A rhetorical appeal is a legitimate persuasion strategy; a logical fallacy is what an appeal becomes when it replaces reasoning instead of supporting it. EK 2.2.B4 lists both as ways writers influence readers, which is why they blur together. The test is whether the argument still stands if you remove the technique. An emotional anecdote alongside solid data is an appeal. An emotional anecdote instead of data is a fallacy.

Key things to remember about logical fallacy

  • A logical fallacy is a flaw in reasoning that breaks the connection between an argument's evidence and its conclusion.

  • EK 2.2.B4 lists fallacies among the techniques writers use to appeal to, or manipulate, readers, alongside language, authority, qualifiers, and emphasis.

  • An argument containing a fallacy fails the validity test in EK 2.2.C1 because its line of reasoning no longer aligns with its conclusion.

  • Inductive reasoning fails as hasty generalization (too few data points), while deductive reasoning fails when its broad starting premise is wrong.

  • In your academic paper, spotting fallacies in sources is how you critique rather than summarize, and avoiding them in your discussion section keeps you from overclaiming.

  • To identify a fallacy, trace the line of reasoning step by step and name the exact spot where the evidence stops supporting the conclusion.

Frequently asked questions about logical fallacy

What is a logical fallacy in AP Research?

It's a flaw in an argument's reasoning that breaks the logical alignment between evidence and conclusion.

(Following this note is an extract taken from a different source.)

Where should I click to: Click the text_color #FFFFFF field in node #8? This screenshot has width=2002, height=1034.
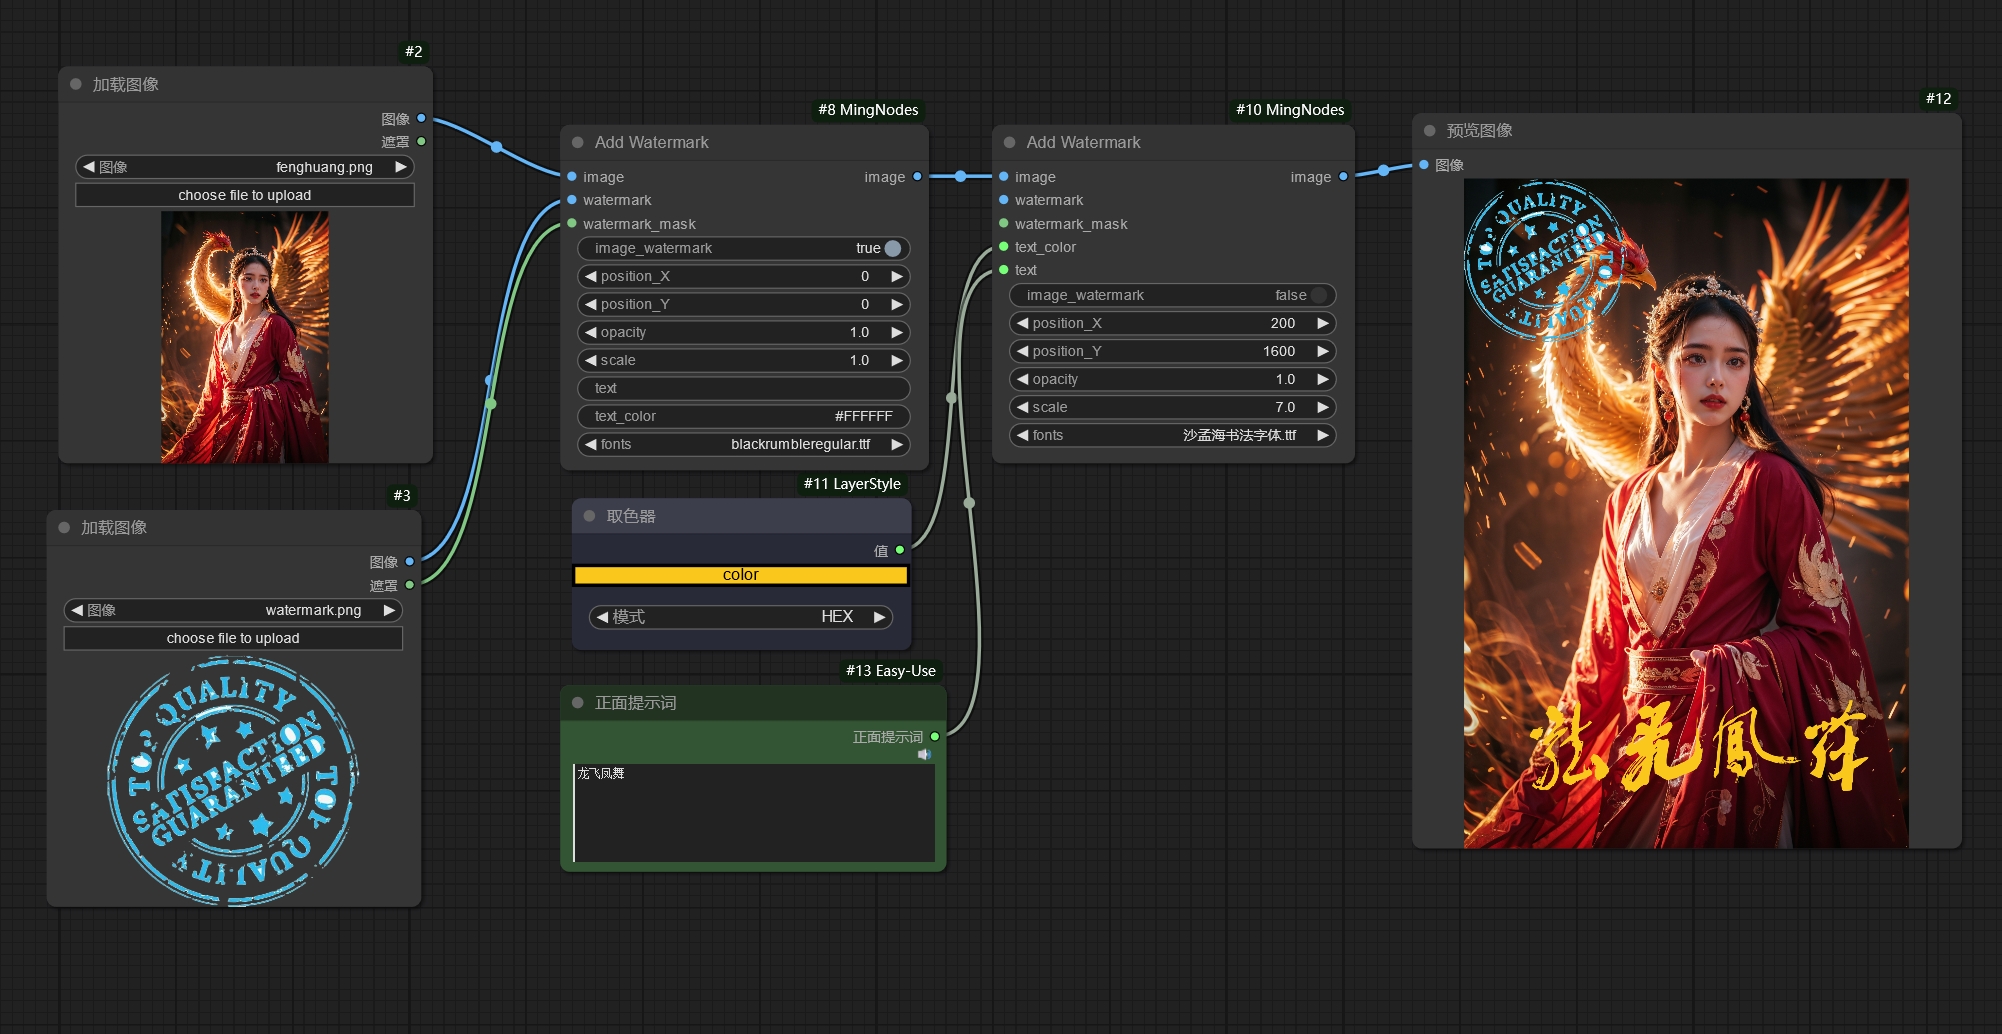tap(743, 416)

The AP Research CED names fallacies in EK 2.2.B4 as one way writers appeal to or manipulate readers, and Topic 2.2 asks you to spot them when analyzing a line of reasoning.

Does a logical fallacy make an argument's conclusion false?

No. A fallacy makes the argument invalid, meaning the reasoning doesn't support the conclusion, but the conclusion could still happen to be true. In AP Research you critique the reasoning, not just whether you agree with the result.

What's the difference between a logical fallacy and a rhetorical appeal?

An appeal is a legitimate persuasion strategy that works alongside evidence; a fallacy is what happens when the appeal replaces the evidence. Citing an expert to support data is an appeal, while citing the expert instead of any data is an appeal-to-authority fallacy.

Do I need to memorize a list of fallacies for AP Research?

No, there's no fallacy vocab quiz because AP Research has no traditional exam. What you actually need is the skill of tracing a line of reasoning and naming where it breaks, which you demonstrate in your academic paper's source evaluations and in your oral defense.

What's the most common logical fallacy in student research papers?

Overclaiming, which is usually a hasty generalization. If you survey 30 students at your school and conclude something about 'teenagers' in general, your conclusion outruns your evidence, and that's exactly the validity gap EK 2.2.C2 warns about when it says strong arguments acknowledge their limitations.